EBA: Do these corporate initiatives make you more optimistic that the way healthcare is provided in this country can be rationalized? And if not, what will it take to make that happen?

Birbal: The corporate partnerships and initiatives do make me more optimistic — in the employer-sponsored system. It’s proven once again that employers, who provide more than 178 million Americans healthcare coverage, are at the forefront and are implementing innovative initiatives to benefit both employers and their employees, alike. These efforts continue to underscore the importance of employer-sponsored health benefits. That’s why SHRM advocates Congress to support and encourage the employer-sponsored system.

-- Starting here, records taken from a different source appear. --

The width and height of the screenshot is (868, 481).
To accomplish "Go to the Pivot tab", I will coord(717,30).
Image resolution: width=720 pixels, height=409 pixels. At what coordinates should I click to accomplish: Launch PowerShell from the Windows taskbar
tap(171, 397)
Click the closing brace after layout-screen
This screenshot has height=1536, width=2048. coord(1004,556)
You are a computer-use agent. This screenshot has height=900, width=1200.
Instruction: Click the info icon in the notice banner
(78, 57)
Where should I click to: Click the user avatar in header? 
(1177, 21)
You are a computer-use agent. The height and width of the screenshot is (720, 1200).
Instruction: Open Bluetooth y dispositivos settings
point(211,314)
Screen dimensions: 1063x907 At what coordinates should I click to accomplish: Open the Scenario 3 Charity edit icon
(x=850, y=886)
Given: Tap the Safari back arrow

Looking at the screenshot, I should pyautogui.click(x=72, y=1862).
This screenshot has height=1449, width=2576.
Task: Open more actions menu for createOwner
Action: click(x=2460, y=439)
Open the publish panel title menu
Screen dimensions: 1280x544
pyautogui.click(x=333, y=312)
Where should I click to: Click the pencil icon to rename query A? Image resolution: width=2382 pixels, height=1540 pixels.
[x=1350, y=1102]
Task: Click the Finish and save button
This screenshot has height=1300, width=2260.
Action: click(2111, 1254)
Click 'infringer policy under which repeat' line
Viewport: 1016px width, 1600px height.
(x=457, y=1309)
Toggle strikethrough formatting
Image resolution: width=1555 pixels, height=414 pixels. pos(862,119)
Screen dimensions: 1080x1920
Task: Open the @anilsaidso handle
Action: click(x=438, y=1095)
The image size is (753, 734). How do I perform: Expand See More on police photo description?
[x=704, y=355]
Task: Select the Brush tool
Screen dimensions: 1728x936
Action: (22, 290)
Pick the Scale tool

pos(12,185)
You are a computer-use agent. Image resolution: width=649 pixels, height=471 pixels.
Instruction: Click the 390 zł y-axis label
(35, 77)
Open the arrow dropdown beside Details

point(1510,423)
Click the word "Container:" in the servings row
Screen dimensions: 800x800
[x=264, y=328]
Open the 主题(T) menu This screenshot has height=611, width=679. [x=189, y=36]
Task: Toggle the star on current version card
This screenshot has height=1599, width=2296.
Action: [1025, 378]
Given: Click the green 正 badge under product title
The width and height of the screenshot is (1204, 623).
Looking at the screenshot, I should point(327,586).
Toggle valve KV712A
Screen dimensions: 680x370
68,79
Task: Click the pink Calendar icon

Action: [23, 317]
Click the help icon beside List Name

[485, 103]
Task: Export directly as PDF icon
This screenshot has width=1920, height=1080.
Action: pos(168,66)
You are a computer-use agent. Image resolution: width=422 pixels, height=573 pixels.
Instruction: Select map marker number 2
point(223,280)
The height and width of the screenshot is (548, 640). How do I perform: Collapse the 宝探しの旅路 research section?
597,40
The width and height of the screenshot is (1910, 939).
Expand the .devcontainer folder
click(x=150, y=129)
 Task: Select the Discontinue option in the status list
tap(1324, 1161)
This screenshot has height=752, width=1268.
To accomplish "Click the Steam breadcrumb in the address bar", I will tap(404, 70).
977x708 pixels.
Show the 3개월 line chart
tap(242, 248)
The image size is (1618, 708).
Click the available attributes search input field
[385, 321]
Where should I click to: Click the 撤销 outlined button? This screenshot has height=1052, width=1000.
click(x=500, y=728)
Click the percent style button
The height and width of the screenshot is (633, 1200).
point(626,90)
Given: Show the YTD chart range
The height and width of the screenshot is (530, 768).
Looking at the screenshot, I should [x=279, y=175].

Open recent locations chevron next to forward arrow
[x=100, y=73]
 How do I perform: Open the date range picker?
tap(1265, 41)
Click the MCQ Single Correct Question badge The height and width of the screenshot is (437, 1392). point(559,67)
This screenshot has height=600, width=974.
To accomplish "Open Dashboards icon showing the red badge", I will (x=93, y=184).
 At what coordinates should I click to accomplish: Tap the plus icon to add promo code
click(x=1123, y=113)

Cobb: These initiatives are shedding light on a series of problems that Americans already see every single day — whether you work in this industry or not. Employers, employees, and physicians have been leveraged for far too long by a system created by payers and providers riddled with profit-making incentives and lacking transparency. Advisers and executives hear about the impact this has on a companies’ ability to sustain or grow. Friends and family sharing how more comes out of their paycheck for benefits, the deductibles go up, and the plans are always changing. And when’s the last time your doctor spent more the 10 minutes with you? It’s no wonder there is a shortage of physicians and we’re seeing the steady increase in a Direct Primary Care model.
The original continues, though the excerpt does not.